Xero is a leading business in the cloud accounting tech space. It started in New Zealand, but the business has now built large subscriber bases in places like Australia (where it has more than 1.1 million subscribers) and the UK (with over 700,000 subscribers).
Xero share price rises as ecosystem grows
The cloud accounting business has been busy making acquisitions in recent times, including Planday for €183.5 million, Tickstar for SEK150 million and Waddle for A$80 million.
Waddle is an invoice lending platform that uses customers' accounting data. Planday is a workforce management platform for employers and employees. Tickstar technology provides connections to the Peppol global e-invoicing network.
The strategy of Xero is to grow its small business platform and drive cloud accounting, which will help build for global scale and innovation.
Xero can become even more attractive to subscribers, accountants and financial advisers if its ecosystem is able to offer more services that the business needs.
Planday in-particular was the biggest acquisition. It offers a number of useful benefits for businesses including employee scheduling, time tracking and attendance, payroll compliance and reporting. At the latest update, it was operating in Denmark, Norway, Sweden, the UK, Germany, France and the US.
Strong unit economics
Xero continues to see growth in some of the most important metrics of the business, which might be useful for the Xero share price over time.
For example, the gross profit margin was 83.6% in FY19, grew to 85.2% in FY20 and rose again to 86% in FY21. Management explained that the gross margin improvement was driven by continuing efficiencies in cost to serve, including customer support and cloud hosting services.
The company's customer acquisition cost (CAC) as a percentage of revenue continues to improve. In FY19 the CAC as a percentage of revenue was 44.9%, falling to 43.6% in FY20 and improving again to 36.3% in FY21. The less it costs to win customers, the higher the profit margins can go.
In FY21, Xero's operating revenue increased 18%, thanks to subscriber growth of 20%. Free cashflow surged 110% to NZ$56.9 million.
Outlook
The Xero share price can be affected by what management say about the outlook.

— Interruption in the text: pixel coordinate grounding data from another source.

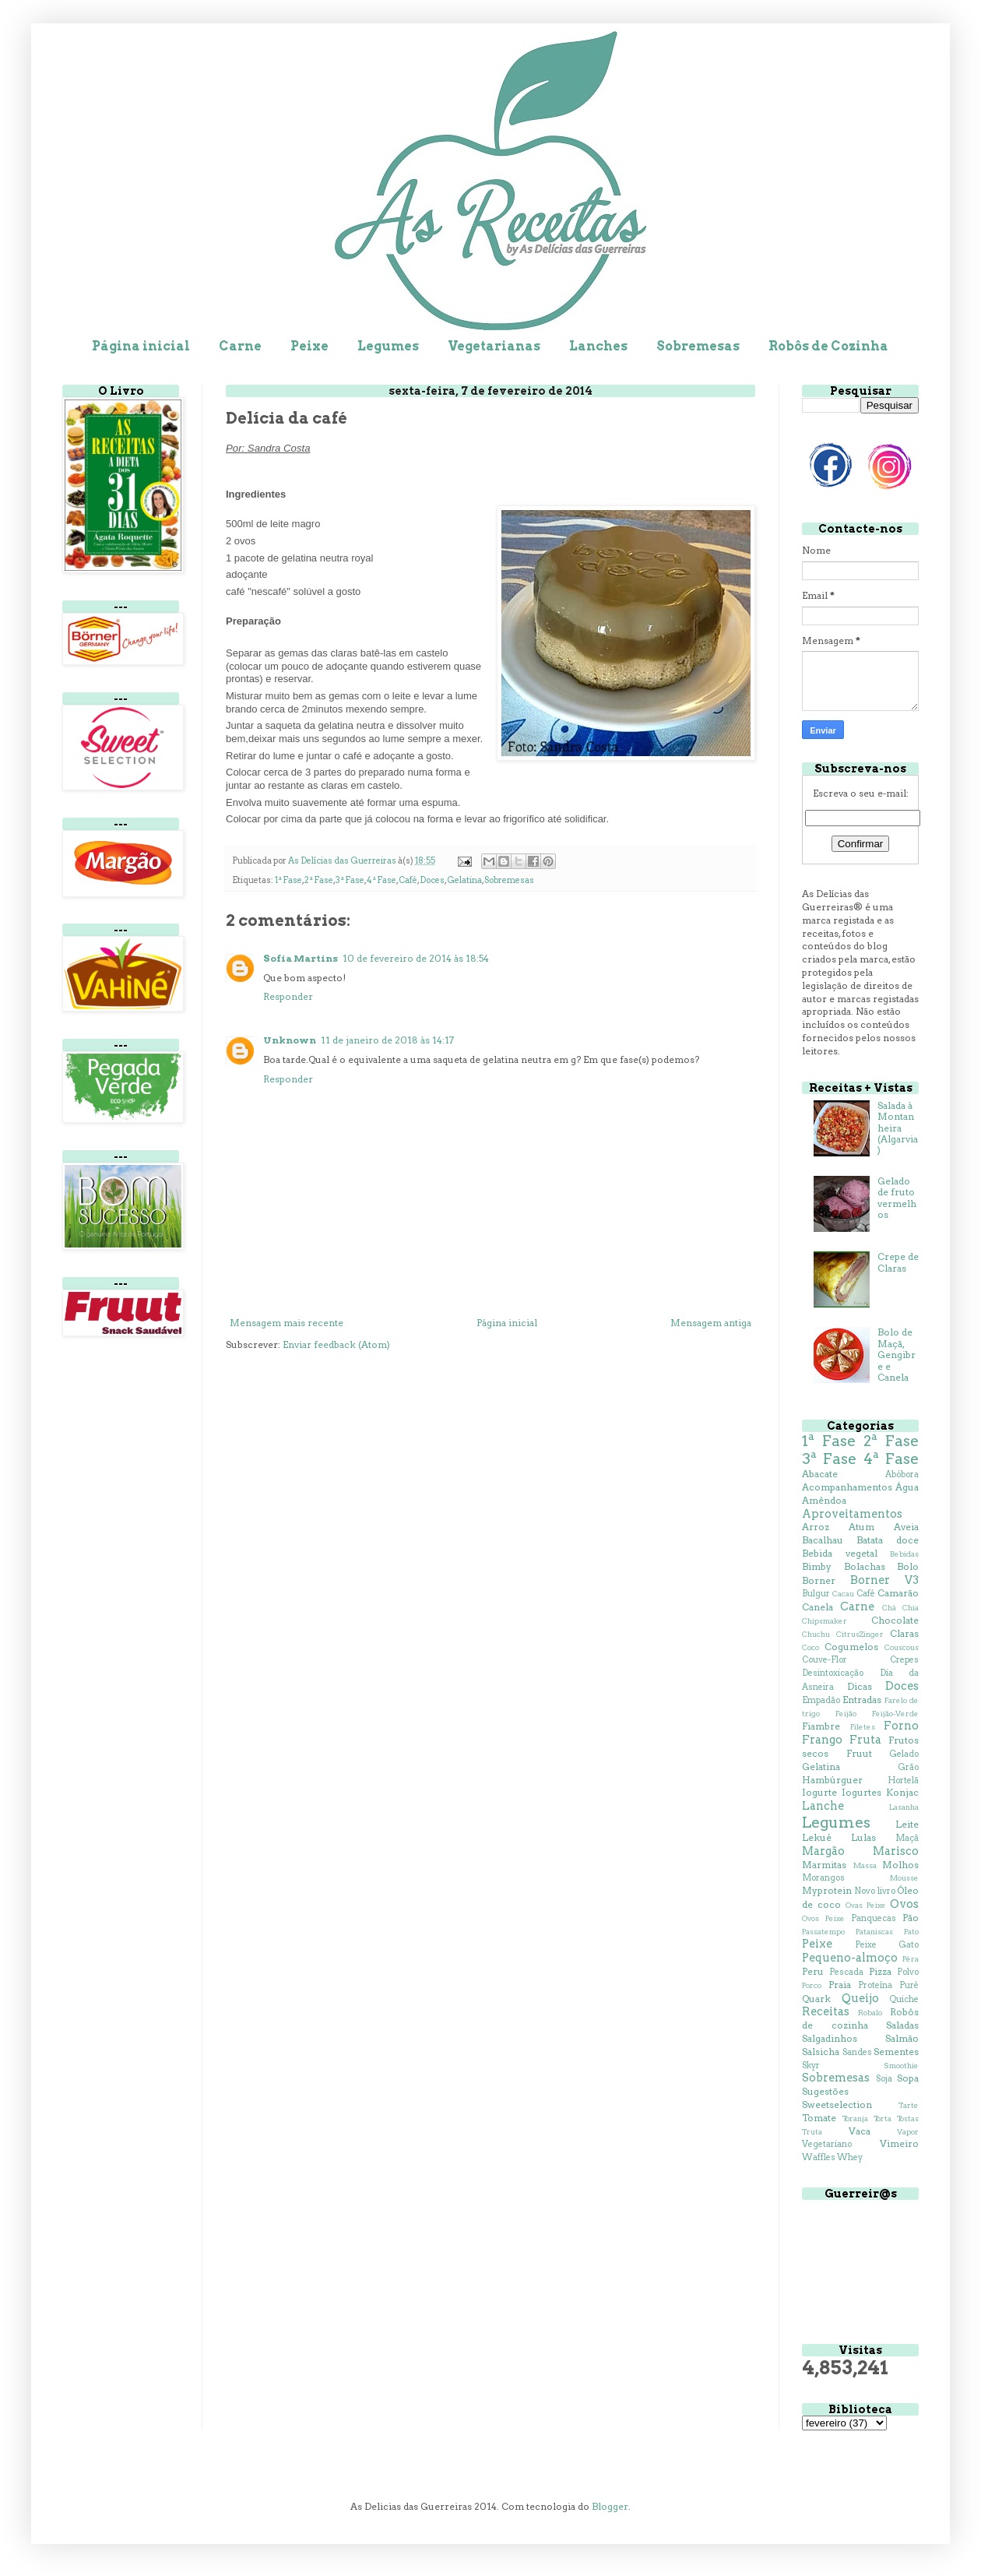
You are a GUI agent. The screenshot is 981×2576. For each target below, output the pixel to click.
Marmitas (824, 1864)
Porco (811, 1985)
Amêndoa (824, 1500)
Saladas (902, 2025)
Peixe (309, 346)
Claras (904, 1633)
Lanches (598, 346)
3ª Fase (350, 880)
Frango (822, 1740)
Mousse (904, 1878)
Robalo (870, 2012)
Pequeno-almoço (850, 1958)
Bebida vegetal (839, 1553)
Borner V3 (884, 1580)
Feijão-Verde (895, 1713)
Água (907, 1487)
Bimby (817, 1566)
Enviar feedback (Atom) (336, 1344)
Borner (818, 1580)
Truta (812, 2131)
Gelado (904, 1754)
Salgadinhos (829, 2038)
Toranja (855, 2118)
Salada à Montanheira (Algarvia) (897, 1128)
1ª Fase (288, 880)
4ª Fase (381, 880)
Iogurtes (861, 1792)
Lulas (863, 1837)
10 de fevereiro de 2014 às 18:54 (416, 958)
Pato (911, 1931)
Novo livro (874, 1891)
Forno (901, 1726)
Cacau (843, 1593)
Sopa (908, 2078)
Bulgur (816, 1594)
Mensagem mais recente (286, 1322)
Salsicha (820, 2051)
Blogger (610, 2506)
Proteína (875, 1985)
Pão (910, 1917)
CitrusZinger (860, 1634)
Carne (240, 346)
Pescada (846, 1972)
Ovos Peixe (823, 1918)
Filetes (862, 1727)
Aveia (906, 1527)
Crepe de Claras (898, 1262)
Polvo (908, 1972)
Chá (889, 1607)
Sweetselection (837, 2104)
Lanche (823, 1806)
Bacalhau (822, 1540)
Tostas (908, 2118)
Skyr (811, 2065)
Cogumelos (851, 1646)
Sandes (857, 2052)
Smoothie (901, 2065)
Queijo (860, 1998)
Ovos (904, 1904)
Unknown (289, 1040)
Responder (288, 996)
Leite (907, 1824)
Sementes (896, 2051)
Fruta (865, 1740)
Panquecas (873, 1918)
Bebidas (904, 1554)
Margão (823, 1851)
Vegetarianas (494, 346)
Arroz (815, 1527)
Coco (810, 1647)
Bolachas (864, 1566)
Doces (432, 880)
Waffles (818, 2157)
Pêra (910, 1959)
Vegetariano (827, 2144)
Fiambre (821, 1726)
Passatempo (823, 1931)
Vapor (908, 2131)
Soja (884, 2079)
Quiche (904, 1999)
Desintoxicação (832, 1673)
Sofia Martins (300, 958)
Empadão (821, 1700)
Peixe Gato (887, 1945)
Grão (908, 1767)
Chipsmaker (824, 1621)
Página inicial (141, 346)
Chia (910, 1607)
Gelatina (464, 880)
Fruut (859, 1753)
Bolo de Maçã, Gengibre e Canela (896, 1354)
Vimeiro (899, 2143)
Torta (882, 2118)
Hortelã (903, 1780)
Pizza (880, 1971)
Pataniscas (874, 1931)
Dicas (859, 1686)
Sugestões (825, 2091)
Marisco (896, 1851)
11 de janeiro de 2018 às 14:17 (387, 1040)
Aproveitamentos (852, 1514)
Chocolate (895, 1620)
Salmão (902, 2038)
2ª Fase (318, 880)
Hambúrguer (832, 1780)
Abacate (820, 1474)
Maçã (907, 1838)
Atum (861, 1527)
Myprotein (827, 1890)
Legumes (388, 346)
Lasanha (904, 1807)
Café (408, 880)
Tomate (819, 2118)
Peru (813, 1971)
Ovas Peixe (866, 1905)
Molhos (900, 1864)
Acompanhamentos (847, 1487)
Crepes (904, 1660)
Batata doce (887, 1540)
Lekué (817, 1837)
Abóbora (902, 1474)
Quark (816, 1998)
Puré (909, 1985)
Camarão (898, 1593)
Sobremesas (698, 346)
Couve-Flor (824, 1660)
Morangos (823, 1878)
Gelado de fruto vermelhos (896, 1197)
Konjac (902, 1792)
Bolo (908, 1566)
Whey (850, 2157)
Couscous (901, 1647)
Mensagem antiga (710, 1322)
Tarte (908, 2105)
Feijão (845, 1713)
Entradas (861, 1699)
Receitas (825, 2011)
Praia (839, 1984)
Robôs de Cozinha (828, 346)
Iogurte (819, 1792)
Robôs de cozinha (860, 2018)
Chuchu (816, 1634)
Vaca (859, 2131)
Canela (817, 1607)
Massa (865, 1865)
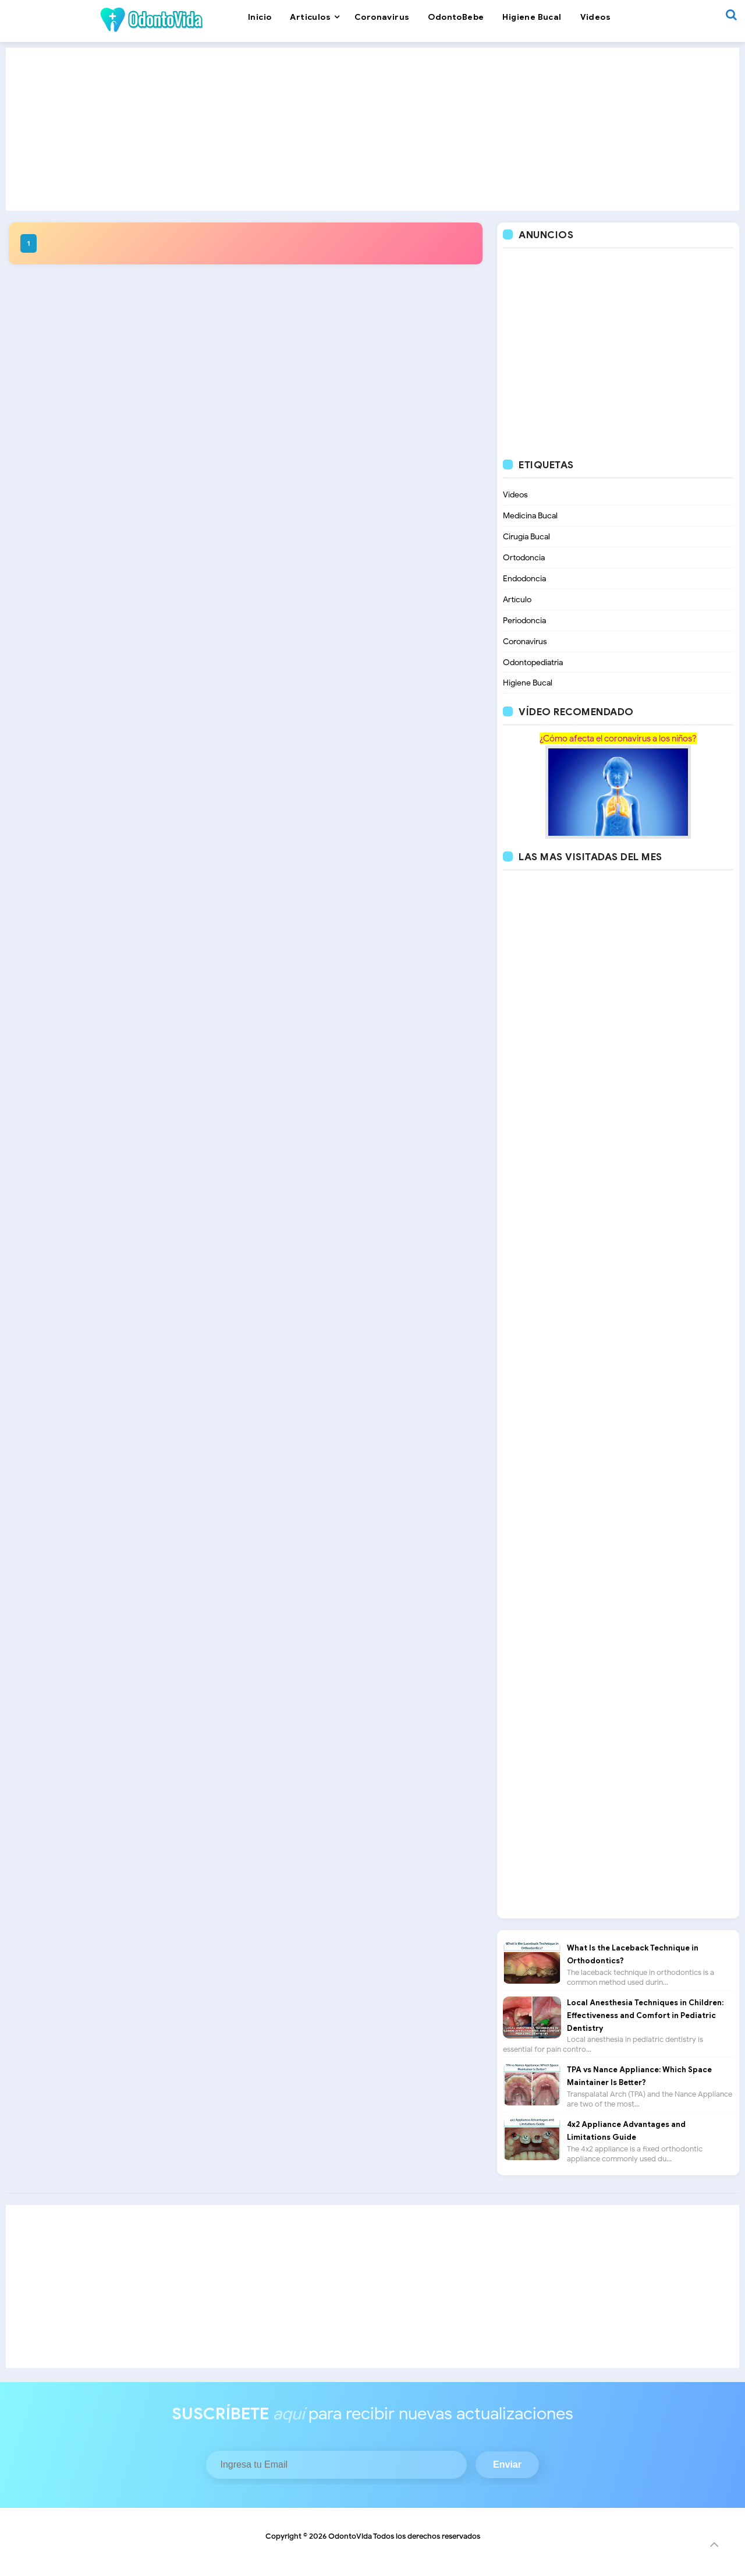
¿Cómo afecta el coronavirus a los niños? (618, 739)
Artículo (517, 600)
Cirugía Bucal (526, 537)
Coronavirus (525, 641)
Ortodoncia (524, 558)
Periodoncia (524, 621)
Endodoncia (524, 579)
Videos (515, 495)
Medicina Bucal (530, 516)
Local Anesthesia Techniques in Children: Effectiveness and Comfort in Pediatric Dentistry (645, 2016)
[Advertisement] (372, 129)
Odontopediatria (533, 662)
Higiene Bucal (527, 683)
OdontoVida (350, 2536)
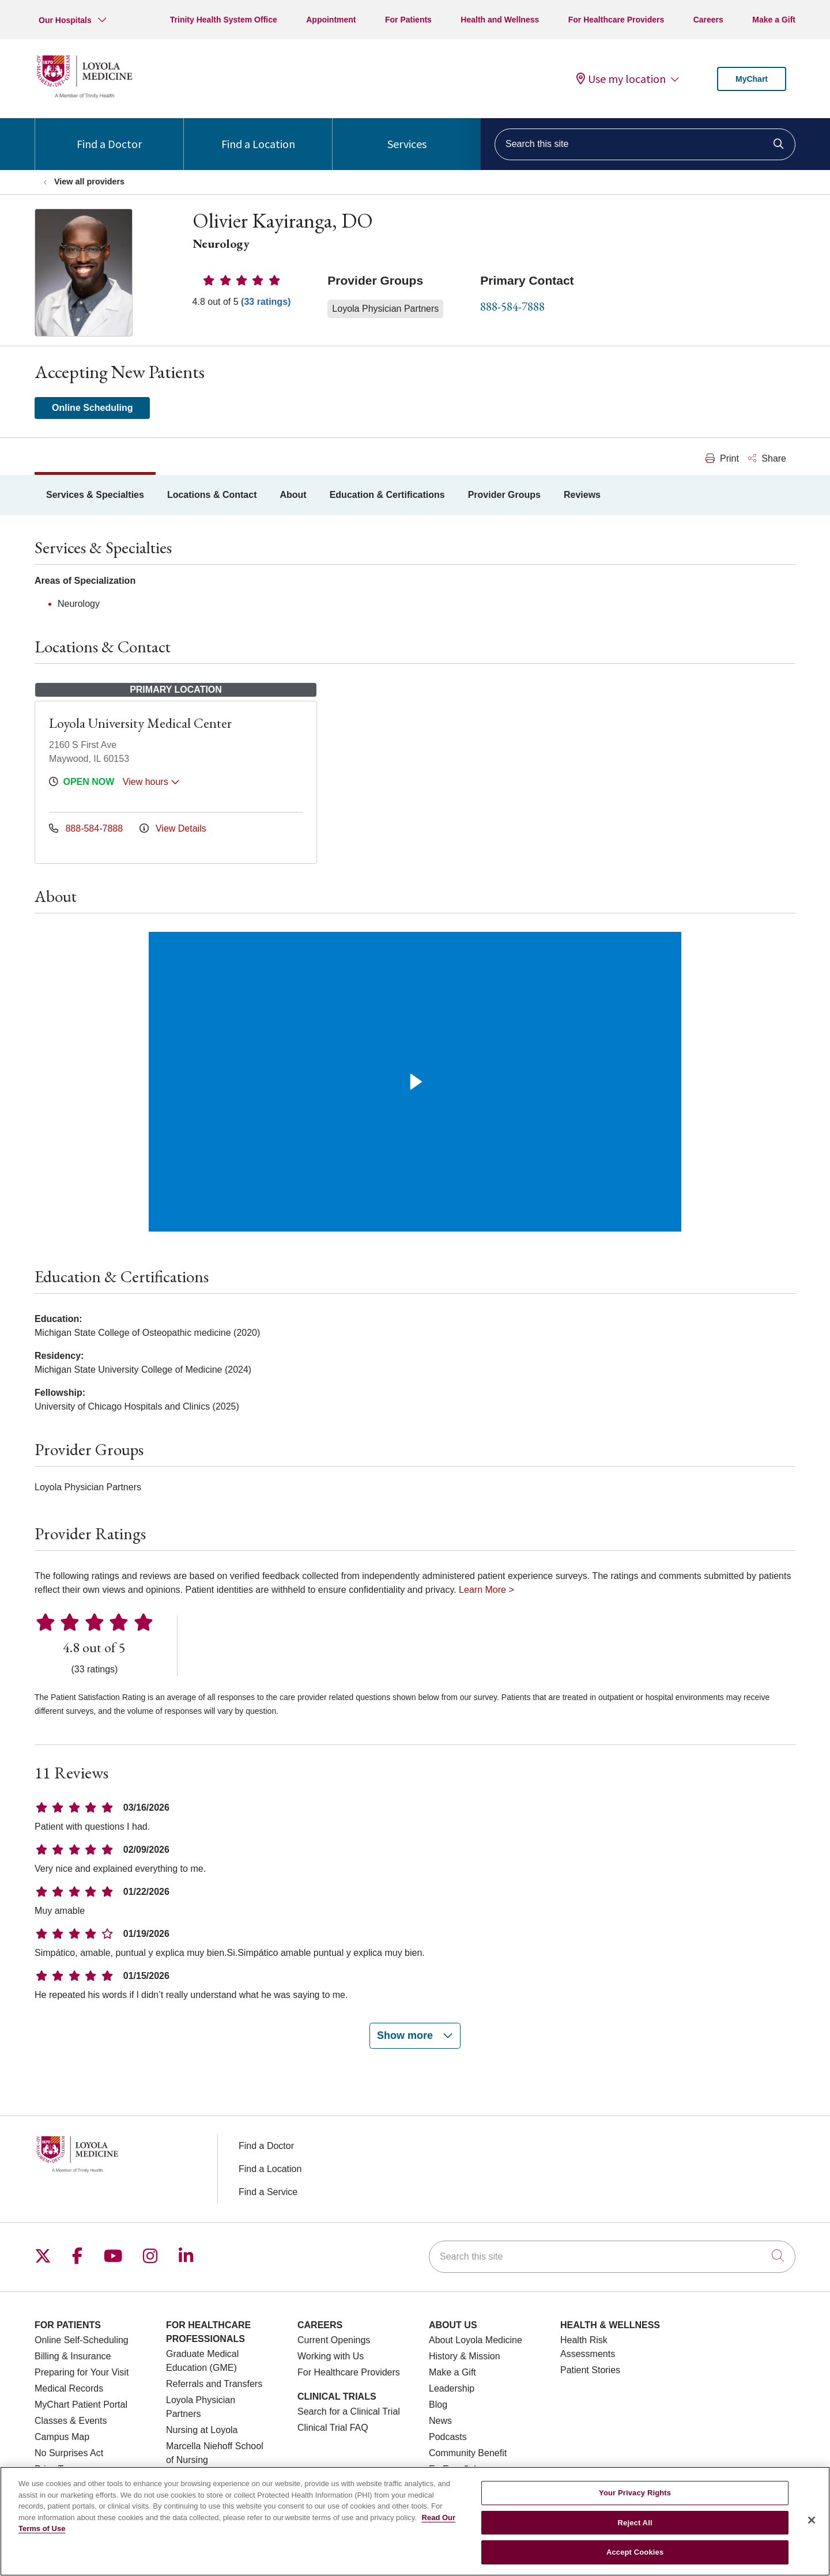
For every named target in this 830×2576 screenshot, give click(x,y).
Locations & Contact (212, 495)
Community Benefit (468, 2453)
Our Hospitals (65, 20)
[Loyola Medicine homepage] (84, 96)
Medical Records (69, 2388)
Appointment (331, 19)
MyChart (751, 79)
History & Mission (464, 2356)
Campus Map (62, 2437)
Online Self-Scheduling (82, 2340)
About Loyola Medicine (475, 2340)
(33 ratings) (265, 302)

The company is going to keep focusing on growing its global small business platform and maintain a preference for re-investing the cash generated, subject to investment criteria and market conditions, to drive long-term shareholder value.
Total operating expenses, excluding acquisition integration costs, as a percentage of operating revenue for FY22 are expected to be in a range of 80% to 85%, which is consistent with levels seen in the second half of FY21 and the pre-pandemic period.
The acquisition of Planday is expected to contribute approximately three percentage points to operating revenue growth in FY22.
Is the Xero share price a buy?
One opinion about Xero comes from the brokers at Macquarie Group Ltd (ASX: MQG). It rates Xero as a sell/underperform with a price target of $130. That suggests that the Xero share price could fall by more than 10% over the next year if the broker is right.
A couple of months ago, Xero rival Intuit announced that it was going to buy Mailchimp for $12 billion. Mailchimp is a global customer engagement and marketing platform for small and medium businesses. In that announcement, Intuit said that its mission is to become a global, AI-driven expert platform. It aims to create a platform for small and medium businesses to do a range of activities like:
Get their business online, market their business, manage customer relationships, benefit from insights and analytics, get paid, access capital, pay employees, optimise cash flow, be organized and stay compliant, with experts at their fingertips.
It is the Mailchimp acquisition that makes Macquarie think that Xero's global growth could be hampered if Intuit grows its global market share in more than just its home market of America.